**Problem to solve**
Output the lines running from the one that contains "Task: Increase Included" through the one that contains "point(416,377)", inclusive, as a Markdown table with the columns Row and Line, omitting blank lines.

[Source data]
+---+
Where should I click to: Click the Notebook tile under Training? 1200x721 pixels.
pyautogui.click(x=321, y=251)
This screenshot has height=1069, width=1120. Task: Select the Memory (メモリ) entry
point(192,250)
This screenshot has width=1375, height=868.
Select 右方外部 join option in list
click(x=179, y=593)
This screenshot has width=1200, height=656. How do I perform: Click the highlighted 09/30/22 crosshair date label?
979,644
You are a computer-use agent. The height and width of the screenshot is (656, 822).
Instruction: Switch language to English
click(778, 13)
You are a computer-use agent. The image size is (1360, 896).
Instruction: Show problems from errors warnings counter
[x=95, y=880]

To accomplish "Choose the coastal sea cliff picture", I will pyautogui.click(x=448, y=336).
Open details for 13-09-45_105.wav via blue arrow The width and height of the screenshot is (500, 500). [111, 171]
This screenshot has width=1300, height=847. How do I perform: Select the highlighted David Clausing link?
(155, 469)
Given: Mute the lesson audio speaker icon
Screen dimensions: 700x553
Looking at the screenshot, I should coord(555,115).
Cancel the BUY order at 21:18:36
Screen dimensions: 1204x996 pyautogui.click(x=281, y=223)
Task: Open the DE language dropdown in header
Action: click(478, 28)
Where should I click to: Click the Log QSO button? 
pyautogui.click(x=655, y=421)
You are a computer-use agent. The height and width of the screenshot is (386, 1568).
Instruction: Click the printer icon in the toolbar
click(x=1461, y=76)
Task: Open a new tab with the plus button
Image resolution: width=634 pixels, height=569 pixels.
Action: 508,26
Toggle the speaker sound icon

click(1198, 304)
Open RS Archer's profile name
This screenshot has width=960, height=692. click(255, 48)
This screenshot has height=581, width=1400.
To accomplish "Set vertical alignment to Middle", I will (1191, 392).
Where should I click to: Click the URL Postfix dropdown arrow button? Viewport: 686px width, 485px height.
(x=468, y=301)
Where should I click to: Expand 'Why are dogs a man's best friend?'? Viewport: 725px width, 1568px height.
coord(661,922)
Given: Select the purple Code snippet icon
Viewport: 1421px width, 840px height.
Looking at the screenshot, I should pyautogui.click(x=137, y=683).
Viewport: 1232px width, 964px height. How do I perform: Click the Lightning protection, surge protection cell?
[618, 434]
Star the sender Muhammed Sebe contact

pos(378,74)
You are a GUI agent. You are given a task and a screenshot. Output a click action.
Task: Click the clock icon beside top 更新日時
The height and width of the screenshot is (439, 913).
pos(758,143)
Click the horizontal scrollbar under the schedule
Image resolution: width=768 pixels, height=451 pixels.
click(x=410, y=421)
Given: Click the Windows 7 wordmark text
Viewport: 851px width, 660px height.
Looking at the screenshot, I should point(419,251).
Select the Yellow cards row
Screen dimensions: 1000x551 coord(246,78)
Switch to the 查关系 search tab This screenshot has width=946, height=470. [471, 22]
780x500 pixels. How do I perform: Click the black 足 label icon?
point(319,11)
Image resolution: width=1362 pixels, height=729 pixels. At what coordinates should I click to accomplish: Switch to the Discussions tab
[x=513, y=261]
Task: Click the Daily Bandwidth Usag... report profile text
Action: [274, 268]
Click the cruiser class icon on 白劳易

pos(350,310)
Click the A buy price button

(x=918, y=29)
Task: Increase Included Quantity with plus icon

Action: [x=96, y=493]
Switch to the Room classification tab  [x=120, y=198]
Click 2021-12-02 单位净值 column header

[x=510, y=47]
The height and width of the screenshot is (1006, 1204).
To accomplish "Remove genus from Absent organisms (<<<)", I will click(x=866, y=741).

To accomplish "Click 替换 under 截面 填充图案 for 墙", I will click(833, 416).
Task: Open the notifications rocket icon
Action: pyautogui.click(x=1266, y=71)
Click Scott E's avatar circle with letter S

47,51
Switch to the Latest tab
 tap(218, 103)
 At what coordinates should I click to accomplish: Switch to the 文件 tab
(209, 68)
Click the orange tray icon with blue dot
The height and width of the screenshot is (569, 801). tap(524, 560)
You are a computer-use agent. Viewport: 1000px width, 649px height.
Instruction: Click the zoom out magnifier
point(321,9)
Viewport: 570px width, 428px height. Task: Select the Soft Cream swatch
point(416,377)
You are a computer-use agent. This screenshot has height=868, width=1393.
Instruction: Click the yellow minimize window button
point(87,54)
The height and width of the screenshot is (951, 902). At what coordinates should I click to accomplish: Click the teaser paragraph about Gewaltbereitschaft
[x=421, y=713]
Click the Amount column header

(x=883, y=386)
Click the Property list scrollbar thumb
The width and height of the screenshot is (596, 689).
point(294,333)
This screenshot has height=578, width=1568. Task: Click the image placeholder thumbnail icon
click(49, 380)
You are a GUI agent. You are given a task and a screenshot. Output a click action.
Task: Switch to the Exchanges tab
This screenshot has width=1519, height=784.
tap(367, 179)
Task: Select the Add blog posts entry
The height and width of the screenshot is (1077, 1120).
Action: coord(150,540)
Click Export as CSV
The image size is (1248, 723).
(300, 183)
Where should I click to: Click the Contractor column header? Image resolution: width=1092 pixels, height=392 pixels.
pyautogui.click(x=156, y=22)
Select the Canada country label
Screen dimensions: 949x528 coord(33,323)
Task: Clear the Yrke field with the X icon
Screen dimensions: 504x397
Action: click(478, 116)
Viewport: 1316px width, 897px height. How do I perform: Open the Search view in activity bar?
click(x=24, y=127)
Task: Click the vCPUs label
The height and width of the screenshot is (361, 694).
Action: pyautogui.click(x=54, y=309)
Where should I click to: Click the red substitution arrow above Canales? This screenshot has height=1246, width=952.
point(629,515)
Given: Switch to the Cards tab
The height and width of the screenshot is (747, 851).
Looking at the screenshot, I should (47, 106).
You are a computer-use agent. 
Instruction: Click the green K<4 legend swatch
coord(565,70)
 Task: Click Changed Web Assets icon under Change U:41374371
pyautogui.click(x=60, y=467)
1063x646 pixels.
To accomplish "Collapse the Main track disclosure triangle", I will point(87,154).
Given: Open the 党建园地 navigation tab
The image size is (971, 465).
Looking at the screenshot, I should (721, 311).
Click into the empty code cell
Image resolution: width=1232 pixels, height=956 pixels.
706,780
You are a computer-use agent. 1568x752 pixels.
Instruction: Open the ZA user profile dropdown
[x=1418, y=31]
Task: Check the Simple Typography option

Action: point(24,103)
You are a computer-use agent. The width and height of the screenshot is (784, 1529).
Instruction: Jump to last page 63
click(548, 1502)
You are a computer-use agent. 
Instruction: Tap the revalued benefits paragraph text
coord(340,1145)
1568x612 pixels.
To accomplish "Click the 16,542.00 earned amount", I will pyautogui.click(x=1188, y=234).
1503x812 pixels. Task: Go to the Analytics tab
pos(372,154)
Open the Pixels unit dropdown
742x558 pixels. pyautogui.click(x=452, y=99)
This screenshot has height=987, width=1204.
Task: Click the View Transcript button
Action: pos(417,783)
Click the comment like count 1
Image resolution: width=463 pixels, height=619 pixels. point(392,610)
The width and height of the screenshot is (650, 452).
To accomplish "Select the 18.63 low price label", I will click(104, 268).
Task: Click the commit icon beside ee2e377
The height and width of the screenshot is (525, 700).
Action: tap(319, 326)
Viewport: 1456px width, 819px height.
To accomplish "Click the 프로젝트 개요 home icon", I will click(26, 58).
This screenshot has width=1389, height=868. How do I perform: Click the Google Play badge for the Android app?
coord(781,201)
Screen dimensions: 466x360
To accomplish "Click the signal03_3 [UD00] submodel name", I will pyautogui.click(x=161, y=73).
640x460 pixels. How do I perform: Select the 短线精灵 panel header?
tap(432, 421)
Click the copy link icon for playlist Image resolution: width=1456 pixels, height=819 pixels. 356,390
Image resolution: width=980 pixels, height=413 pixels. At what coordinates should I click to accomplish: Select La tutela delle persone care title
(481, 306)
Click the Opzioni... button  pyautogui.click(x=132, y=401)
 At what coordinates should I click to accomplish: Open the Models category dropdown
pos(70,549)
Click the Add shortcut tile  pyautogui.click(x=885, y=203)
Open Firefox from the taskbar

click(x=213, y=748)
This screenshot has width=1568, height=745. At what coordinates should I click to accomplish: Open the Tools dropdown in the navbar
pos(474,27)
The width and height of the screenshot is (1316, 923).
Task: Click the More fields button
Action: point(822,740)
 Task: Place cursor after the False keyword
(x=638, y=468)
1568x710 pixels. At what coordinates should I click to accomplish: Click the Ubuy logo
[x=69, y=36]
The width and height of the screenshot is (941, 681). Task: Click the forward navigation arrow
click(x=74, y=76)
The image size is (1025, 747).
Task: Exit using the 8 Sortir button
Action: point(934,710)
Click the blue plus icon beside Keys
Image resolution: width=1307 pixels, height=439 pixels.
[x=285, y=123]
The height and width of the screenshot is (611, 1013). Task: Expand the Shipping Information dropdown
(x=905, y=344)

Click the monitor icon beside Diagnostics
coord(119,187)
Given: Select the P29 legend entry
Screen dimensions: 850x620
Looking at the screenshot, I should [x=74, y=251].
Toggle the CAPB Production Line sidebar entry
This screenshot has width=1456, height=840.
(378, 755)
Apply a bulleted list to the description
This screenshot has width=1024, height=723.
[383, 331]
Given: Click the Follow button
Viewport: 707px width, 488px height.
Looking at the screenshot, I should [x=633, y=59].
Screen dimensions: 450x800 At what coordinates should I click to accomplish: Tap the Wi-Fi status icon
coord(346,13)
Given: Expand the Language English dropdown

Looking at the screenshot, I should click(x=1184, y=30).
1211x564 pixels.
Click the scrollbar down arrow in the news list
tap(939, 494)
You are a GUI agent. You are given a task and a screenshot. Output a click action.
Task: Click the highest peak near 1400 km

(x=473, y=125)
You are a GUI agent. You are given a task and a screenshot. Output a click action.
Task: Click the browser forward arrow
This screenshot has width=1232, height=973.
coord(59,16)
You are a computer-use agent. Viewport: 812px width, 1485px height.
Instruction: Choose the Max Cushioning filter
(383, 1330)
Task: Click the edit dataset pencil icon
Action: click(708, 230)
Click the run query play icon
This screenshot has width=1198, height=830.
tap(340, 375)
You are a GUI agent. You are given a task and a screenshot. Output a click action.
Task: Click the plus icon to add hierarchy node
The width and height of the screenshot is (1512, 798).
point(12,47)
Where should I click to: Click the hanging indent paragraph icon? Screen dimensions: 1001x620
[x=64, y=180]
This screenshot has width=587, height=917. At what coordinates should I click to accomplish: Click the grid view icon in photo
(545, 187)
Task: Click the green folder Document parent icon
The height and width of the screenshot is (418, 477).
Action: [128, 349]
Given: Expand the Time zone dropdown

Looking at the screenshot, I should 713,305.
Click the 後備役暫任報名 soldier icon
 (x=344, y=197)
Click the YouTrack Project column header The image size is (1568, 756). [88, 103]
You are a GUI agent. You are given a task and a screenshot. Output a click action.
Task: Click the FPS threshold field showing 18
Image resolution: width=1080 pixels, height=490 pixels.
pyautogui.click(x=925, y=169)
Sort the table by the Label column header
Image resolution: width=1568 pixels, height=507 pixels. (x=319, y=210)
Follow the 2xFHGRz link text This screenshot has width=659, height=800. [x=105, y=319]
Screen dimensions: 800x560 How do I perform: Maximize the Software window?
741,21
+---+
**Complete output**
| Row | Line |
|---|---|
| 1 | Task: Increase Included Quantity with plus icon |
| 2 | Action: [x=96, y=493] |
| 3 | Switch to the Room classification tab  [x=120, y=198] |
| 4 | Click 2021-12-02 单位净值 column header |
| 5 | [x=510, y=47] |
| 6 | The height and width of the screenshot is (1006, 1204). |
| 7 | To accomplish "Remove genus from Absent organisms (<<<)", I will click(x=866, y=741). |
| 8 | To accomplish "Click 替换 under 截面 填充图案 for 墙", I will click(833, 416). |
| 9 | Task: Open the notifications rocket icon |
| 10 | Action: pyautogui.click(x=1266, y=71) |
| 11 | Click Scott E's avatar circle with letter S |
| 12 | 47,51 |
| 13 | Switch to the Latest tab |
| 14 |  tap(218, 103) |
| 15 |  At what coordinates should I click to accomplish: Switch to the 文件 tab |
| 16 | (209, 68) |
| 17 | Click the orange tray icon with blue dot |
| 18 | The height and width of the screenshot is (569, 801). tap(524, 560) |
| 19 | You are a computer-use agent. Viewport: 1000px width, 649px height. |
| 20 | Instruction: Click the zoom out magnifier |
| 21 | point(321,9) |
| 22 | Viewport: 570px width, 428px height. Task: Select the Soft Cream swatch |
| 23 | point(416,377) |